En Hernández, la botella de cerveza (Pilsen Callao) no es un desecho urbano; es un objeto-índice que participa de la misma ontología que el sol y el océano. Así como el ámbar fósil atrapa el tiempo, la botella de Hernández atrapa la luz del sol de la Herradura, convirtiéndose en un “sol pleno”. Ahora, en lugar de buscar un sol espiritual fuera del mundo, Hernández encuentra el prototipo de Inkarrí en el líquido helado.
Mientras Vallejo trabaja desde el “húmero para bailar” y el hueso seco de la vanguardia, Hernández introduce el “mar” de la alegría y el goce como una herramienta de curación (“Poesía es evitar el dolor”).
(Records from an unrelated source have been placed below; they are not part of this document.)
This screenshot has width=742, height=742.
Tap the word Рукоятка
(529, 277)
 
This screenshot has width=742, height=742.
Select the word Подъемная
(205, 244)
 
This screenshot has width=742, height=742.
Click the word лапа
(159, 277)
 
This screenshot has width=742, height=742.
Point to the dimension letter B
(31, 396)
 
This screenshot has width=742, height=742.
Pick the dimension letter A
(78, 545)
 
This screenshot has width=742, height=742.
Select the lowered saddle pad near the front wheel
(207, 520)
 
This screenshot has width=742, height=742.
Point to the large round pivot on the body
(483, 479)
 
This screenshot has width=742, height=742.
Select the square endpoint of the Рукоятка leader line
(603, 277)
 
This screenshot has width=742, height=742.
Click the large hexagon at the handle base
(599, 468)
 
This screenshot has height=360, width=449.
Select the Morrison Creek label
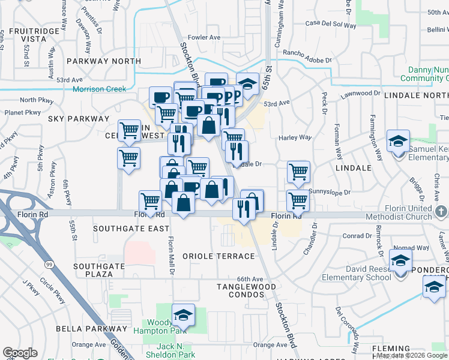(x=99, y=89)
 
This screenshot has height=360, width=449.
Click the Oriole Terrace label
(x=219, y=256)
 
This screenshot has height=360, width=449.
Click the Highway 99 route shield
(x=46, y=263)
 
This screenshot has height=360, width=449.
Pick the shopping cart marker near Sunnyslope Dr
(x=298, y=200)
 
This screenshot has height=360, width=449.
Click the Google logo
(x=20, y=353)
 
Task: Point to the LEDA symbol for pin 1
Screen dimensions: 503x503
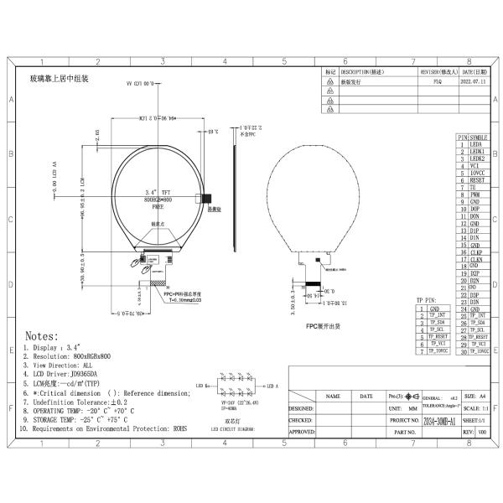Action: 478,143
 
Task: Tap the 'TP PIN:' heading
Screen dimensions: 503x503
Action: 428,299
La botella de cerveza en la playa es simétrica al Coricancha: ambas son estructuras diseñadas para contener y refractar la energía solar/divina en un suelo inestable (el pantano o la arena).
La lectura aislada de estos poetas sería como mirar islas separadas. Sin embargo, al integrar la refracción (Hernández) con el “fermento” (Vallejo), tenemos:
El “Doble Inkarrí”: Vallejo es la cabeza que pugna por emerger desde el dolor; mientras Hernández es el cuerpo que ya goza de la plenitud en la inmanencia de un “universo total maravilloso”.
JUSTICIA PARA TODOS: Esta unión transforma la “Lima horrible” en un espacio de justicia colectiva donde el sol nos atraviesa según sea la transparencia de cada cual. P.G.